Text:
══════════

Witnesses, video led to murder charge in Oak Brook tollway shooting
Law enforcement officials say it was a combination of eyewitness accounts and video surveillance technology that allowed them to quickly focus their attention on Anthony Tillmon as the prime suspect in Friday's shooting death of a truck driver on the Reagan Tollway in Oak Brook.
State police Capt. Robert Meeder said several drivers who said they saw the shooting pulled to the shoulder of the road Friday to talk with troopers. Several others called in tips after seeing media reports of the shooting.
All those witnesses gave similar descriptions of Tillmon and the bright green safety vest or jacket he was wearing when he raised his right arm and opened fire, authorities said.
That information, along with witnesses' descriptions of the tow truck Tillmon was driving, allowed police to review video from the tollway and compare it to the GPS device and I-PASS transponder in his truck.
Now Tillmon, 34, of Lansing, is charged with first-degree murder and is being held on $3 million bail in DuPage County jail.
He turned himself in to authorities on Tuesday and appeared Wednesday morning in DuPage bond court wearing a yellow jumpsuit and slippers.
"The public has a right to travel safely on our roads, our expressways and our tollways," DuPage State's Attorney Robert Berlin said after the hearing. "Drive-by shootings not only endanger the intended victim but put many innocent motorists and passengers at great risk for bodily harm."
Tillmon is accused of shooting Eduardo Munoz, 43, most recently of Northlake, who was driving a semitrailer truck east on I-88 during the afternoon rush hour at mile marker 138.5 near York Road.
Witnesses said Tillmon, a tow-truck driver for Calumet City's Wes's Service, and Munoz both were driving aggressively and were flailing their arms at each other, authorities said.

══════════

Information supplied:
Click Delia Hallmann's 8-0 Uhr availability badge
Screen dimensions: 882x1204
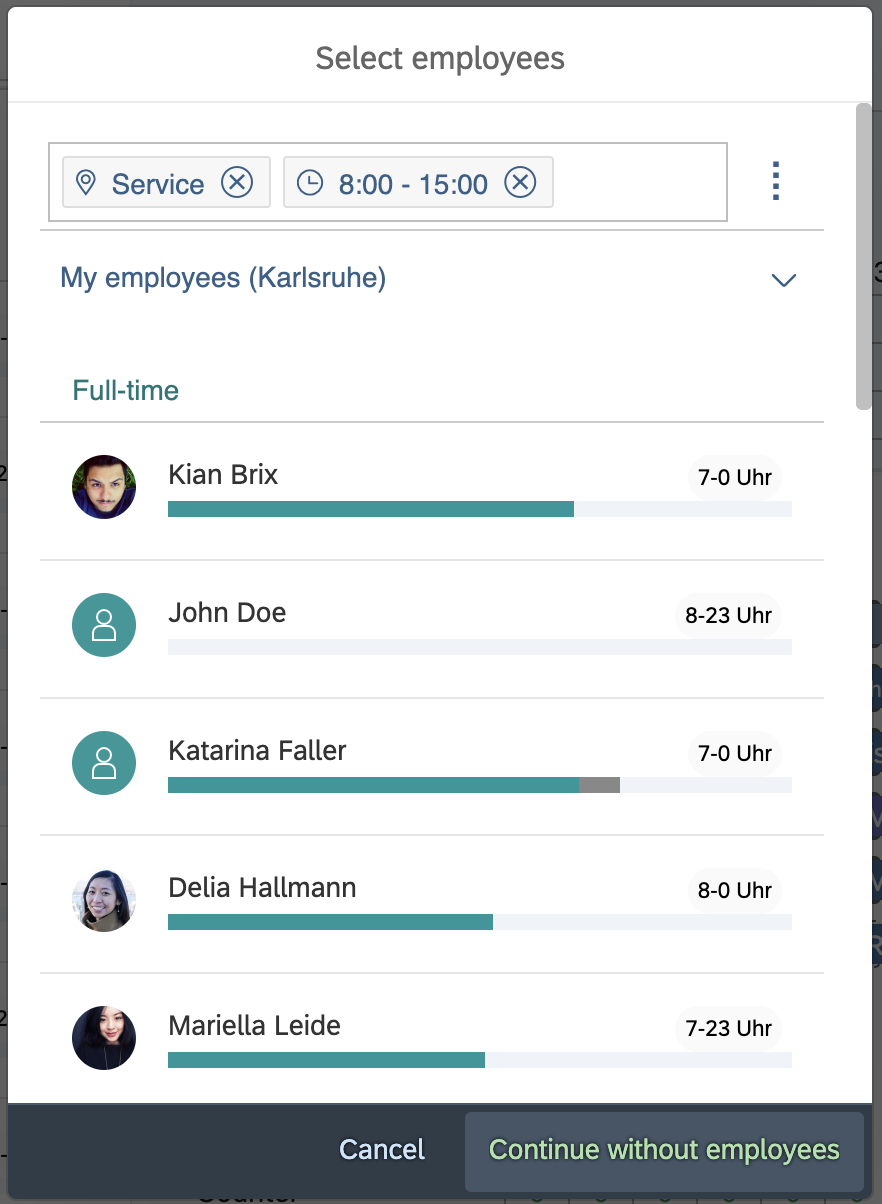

══════════

Your goal: Continue the news report on the Oak Brook tollway shooting, starting right after its final sentence.

Answer to this exercise:
Tillmon then fired multiple shots, authorities said, hitting Munoz three times.
Prosecutors said they don't know what led to the confrontation; Tillmon has not talked to police.
Munoz was able to pull over and call 911. He was taken to Elmhurst Memorial Hospital, where he died.
"The loss of life through violence is never acceptable," Meeder, commander of Illinois State Police District 15, said during a Wednesday news conference.
Prosecutors said tollway video and I-PASS records show the two trucks near each other at the time of the shooting. The tow truck's GPS device also placed the truck assigned to Tillmon at the scene.
After the shooting, authorities said, Tillmon drove to a Wal-Mart in Lansing, where video shows him parking his truck in a remote location and his girlfriend picking him up in a red Jeep.
Assistant State's Attorney Jim French said Tillmon's girlfriend took him to her Lansing home so he could "clean up" and then dropped him off at Wes's Towing.
Once there, he asked one of his co-workers to drive him back to Wal-Mart to pick up the tow truck. He drove the truck back to the company, got in his Dodge Charger, drove back to his girlfriend's house and then left in her Jeep.
Berlin declined to answer questions about whether the girlfriend will face charges, saying only that the case remains under investigation.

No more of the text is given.